To give a bit of history:
The early versions of CHERI MIPS did not have immediate offsets for the loads and stores. Most of the time, this was purely a code-size / performance pessimisation. This was a big problem came when we wanted to make the stack pointer a capability. Stack spills needed to materialise a register to store the offset, which required a stack spill. Moving the stack pointer and then spilling was possible but added a lot of complexity in the worst cases. Adding register+immediate variants was one of the earliest changes I made to CHERI MIPS (preserving tags in registers was the first, I think this was the second).
In hybrid mode, the stack pointer is not a capability and so it's always possible to spill another register to build the longer sequence.
If the only places that use capability-manipulation instructions in legacy mode are stubs at the boundary around transitions into pure-capability mode, there's a strong argument for minimising the number of instructions that operate on capabilities.
The most likely counterexample would be a WAsm compiler. If you have a 64-bit WAsm (not MS-WAsm) that uses integers as pointers but where those pointers are indexes into a WAsm memory object (linear address space with fixed bounds) then you'll probably be better off using integer-pointer mode with DDC as the current WAsm memory object but a capability for the WAsm stack, which I think is hard in the current spec (did we lose the capability-based loads and stores in integer-pointer mode entirely?). We did some initial prototyping in Morello but not enough to make strong conclusions. If you can codegen the WAsm stack operations as purecap and do a single fast mode-switching-call-through-sentry to get to them, that's probably fine.
Like Alex I don't see what this actually achieves. LC needs to have a full immediate in capability mode, and almost every other extension that might want to use that encoding is likely to be one that makes just as much sense in capability mode so would need to find non-conflicting space anyway. I struggle to see a world where, should CHERI stick within RISC-V, there would be instructions needing large immediates that you could put where LC is today and wouldn't be needed in capability mode. And of course, should CHERI not stick, one could just ignore it anyway and declare extensions incompatible with it.
From the meeting, the motivating example was load/store pair, which if encoded as planned removes the argument that we just reuse existing encodings from the width above XLEN. I think the idea would be to have load/store pair in integer mode and load/store cap in cap mode. However, I do share the concern that if we start only reserving our encodings in capmode, we make it very impractical to ever move to "cap mode by default", and end up requiring mode switches even for pure capability code to make use of the other extensions. The encoding mode currently just changes where the bounds come from, with the exception of C where the tag-clearing address-based instructions don't make sense in cap mode.

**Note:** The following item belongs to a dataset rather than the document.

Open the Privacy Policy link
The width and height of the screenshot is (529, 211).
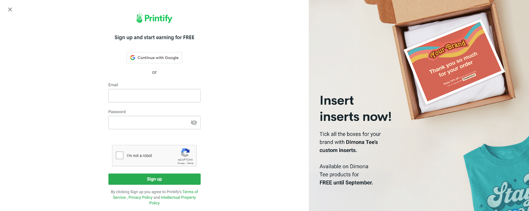coord(140,197)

Load/store pair of XLEN integers could still be useful in capability mode. Load/store pair of CLEN capabilities even more so. One only needs to look at Morello to see that both are useful.
yes - essentially everything is useful in capability mode certainly - we do want everything to be competitive.
If we have another version of LC and SC which didn't take an immediate which were usable in integer mode, and then we'd have 2 versions in capability mode. LC/SC-no-imm in both modes and normal LC/SC with an immediate in capability mode only.
There's going to be a lot of tension when it comes to allocating encoding space. Having duplicate encodings would be an undesirable outcome but it's hard to imagine that we'll get a 12-bit immediate for these in integer mode when it was clear in te meeting that the immediate isn't actually needed.
This isn't a suggestion to change the spec now - but to think about what we really need in integer mode - so when the encoding struggle comes we are prepared.
Do we have any data quantifying how often the LC/SC instructions are used and how often the immediate is used in integer mode? It would better to consider our options with a bit more context/info.
@andresag01 We can try to gather something, but just to reiterate: even if we were to determine that the LC/SC encodings are completely useless in integer mode, we need to also assert that whatever wants to use those encodings in integer mode is not useful in capability mode. In this case that's load/store pair, which we have strong reason to believe is useful in capability mode.
It came up today in discussion that LC and SC as used in integer pointer mode do not need immediate offsets.
It's also true that in capability pointer mode we already reserve the right to re-encode instructions - e.g. C.FLD becoming C.LC
We should focus on minimising the additional encoding space in integer pointer mode, as this must be permenantly allocated in the RISC-V encoding space. This will be increasingly important when we get to the point of officialling encoding CHERI along with all the other extensions which want to allocate load/store encodings. - as the 12-bit offsets are very expensive.
So... what does integer pointer mode really need?